31 i candidati alla benemerenza. I vari commissari hanno stabilito di comune accordo di non assegnare questo riconoscimento civico a persone decedute
Como, 1 febbraio 2012 - Ancora una fumata nera per l'assegnazione dell'Abbondino d'oro 2011, la civica benemerenza che premia il cittadino o i cittadini che si sono particolarmente distinti in città, in Italia e nel mondo portando lustro alla città di Como. Anche nel corso della Commissione specifica convocata per ieri pomeriggio non si è riusciti a trovare nessun nome tra i 31 candidati tra vivi e deceduti di recente. Dibattito lunghissimo, quindi, sulle scelte, che si è concluso con l'ennesimo rinvio alla prossima settimana, probabilmente a martedì 7 febbraio.

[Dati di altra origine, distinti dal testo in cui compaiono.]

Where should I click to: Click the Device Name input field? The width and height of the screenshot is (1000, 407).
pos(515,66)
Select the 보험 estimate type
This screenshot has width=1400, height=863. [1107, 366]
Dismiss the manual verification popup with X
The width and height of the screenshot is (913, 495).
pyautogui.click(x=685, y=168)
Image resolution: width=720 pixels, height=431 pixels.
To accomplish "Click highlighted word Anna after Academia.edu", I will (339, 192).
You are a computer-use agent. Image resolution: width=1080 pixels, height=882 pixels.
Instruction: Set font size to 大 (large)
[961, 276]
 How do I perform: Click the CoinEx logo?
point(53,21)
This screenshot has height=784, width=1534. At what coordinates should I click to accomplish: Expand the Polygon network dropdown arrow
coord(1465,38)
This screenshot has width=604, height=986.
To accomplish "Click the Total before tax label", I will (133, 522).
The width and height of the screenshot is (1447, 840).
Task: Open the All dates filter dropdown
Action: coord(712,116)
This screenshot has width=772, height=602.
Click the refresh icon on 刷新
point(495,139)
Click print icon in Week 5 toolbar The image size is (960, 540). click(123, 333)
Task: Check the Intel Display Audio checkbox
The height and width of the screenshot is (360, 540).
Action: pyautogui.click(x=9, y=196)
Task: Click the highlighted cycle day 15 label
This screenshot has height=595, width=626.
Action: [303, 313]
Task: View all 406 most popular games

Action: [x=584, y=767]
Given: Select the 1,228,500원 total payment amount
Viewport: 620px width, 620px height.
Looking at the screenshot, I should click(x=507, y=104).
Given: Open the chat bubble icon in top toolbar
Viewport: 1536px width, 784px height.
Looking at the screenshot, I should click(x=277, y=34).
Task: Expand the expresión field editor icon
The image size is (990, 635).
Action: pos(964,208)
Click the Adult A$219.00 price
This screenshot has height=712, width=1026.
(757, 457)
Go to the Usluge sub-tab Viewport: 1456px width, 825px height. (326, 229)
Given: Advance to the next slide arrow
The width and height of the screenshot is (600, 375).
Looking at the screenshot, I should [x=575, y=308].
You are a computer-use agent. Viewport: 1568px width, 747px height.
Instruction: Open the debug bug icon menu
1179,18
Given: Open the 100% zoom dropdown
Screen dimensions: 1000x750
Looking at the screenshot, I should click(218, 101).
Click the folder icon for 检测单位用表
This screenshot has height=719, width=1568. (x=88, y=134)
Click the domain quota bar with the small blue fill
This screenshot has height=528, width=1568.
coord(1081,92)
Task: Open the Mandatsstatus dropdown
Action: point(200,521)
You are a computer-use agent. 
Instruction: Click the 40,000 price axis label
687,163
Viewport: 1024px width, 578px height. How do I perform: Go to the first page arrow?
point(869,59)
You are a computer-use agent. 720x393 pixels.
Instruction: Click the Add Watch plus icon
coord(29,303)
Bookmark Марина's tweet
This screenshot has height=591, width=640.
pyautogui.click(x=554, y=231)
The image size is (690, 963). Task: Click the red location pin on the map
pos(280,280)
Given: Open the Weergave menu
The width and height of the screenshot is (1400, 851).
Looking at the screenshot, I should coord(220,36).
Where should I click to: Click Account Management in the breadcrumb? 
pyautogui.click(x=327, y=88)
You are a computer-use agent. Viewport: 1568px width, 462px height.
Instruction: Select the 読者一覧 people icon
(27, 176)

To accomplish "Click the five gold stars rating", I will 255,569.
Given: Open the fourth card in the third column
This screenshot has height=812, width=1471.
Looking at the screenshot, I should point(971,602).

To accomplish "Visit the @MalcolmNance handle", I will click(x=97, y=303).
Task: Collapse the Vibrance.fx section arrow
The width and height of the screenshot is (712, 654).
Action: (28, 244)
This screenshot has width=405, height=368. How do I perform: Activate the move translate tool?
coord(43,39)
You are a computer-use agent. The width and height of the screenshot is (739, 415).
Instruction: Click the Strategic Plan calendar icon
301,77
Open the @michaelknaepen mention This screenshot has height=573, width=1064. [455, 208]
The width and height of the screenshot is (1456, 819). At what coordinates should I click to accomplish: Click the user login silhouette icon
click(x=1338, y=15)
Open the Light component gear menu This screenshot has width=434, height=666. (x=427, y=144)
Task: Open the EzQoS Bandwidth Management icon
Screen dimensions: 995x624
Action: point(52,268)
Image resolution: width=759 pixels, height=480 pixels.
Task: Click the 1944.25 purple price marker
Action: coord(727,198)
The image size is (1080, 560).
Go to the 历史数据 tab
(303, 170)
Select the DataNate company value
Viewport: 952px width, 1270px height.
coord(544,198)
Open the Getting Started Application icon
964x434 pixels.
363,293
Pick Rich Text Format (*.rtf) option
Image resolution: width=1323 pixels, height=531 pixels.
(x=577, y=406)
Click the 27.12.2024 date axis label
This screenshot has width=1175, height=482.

L'unica cosa che è stata deliberata, o meglio è stata concordata tra i vari commissari, è il fatto che non verranno assegnati Abbondini d'oro a persone decedute. Tant'è vero che il presidente del Consiglio comunale Mario Pastore, facendo presente una dichiarazione dei giorni scorsi del collega di gruppo Pasquale Buono, ha dichiarato che «si potrebbe fare come per monsignor Alessandro Maggiolini, ovvero dedicare un percorso, una zona, un'area, un viale, al professor Giorgio Luraschi, che è uno di quelli che hanno avuto maggiori segnalazioni. Ad esempio gli si potrebbe dedicare, anche con l'apposizione di una lapide, il passaggio tra l'ex-zoo e la vecchia sede della facoltà di Giur isprudenza, ovvero quella di viale Cavallotti. Secondo me potrebbe essere una soluzione ottimale per ricordare, anche senza l'Abbondino d'oro, un personaggio che ha dato tantissimo alla comuità comasca».
Numerose, ieri, nel corso della commissione, le indicazioni fatte senza che si raggiungesse l'unanimità. Pastore ha proposto Zambrotta e il ministro Passera; Pierangelo Gervasoni (Pdl) ha proposto Alessandro Sallusti; Donato Supino (Prc) e Vincenzo Sapere (Gruppo misto socialista) hanno scelto Luciano Forni; Francesco Pettignano (Pdl) il Banco di Solidarietà; altri altre candidature. Insomma non si è riusciti a trovare la quadra.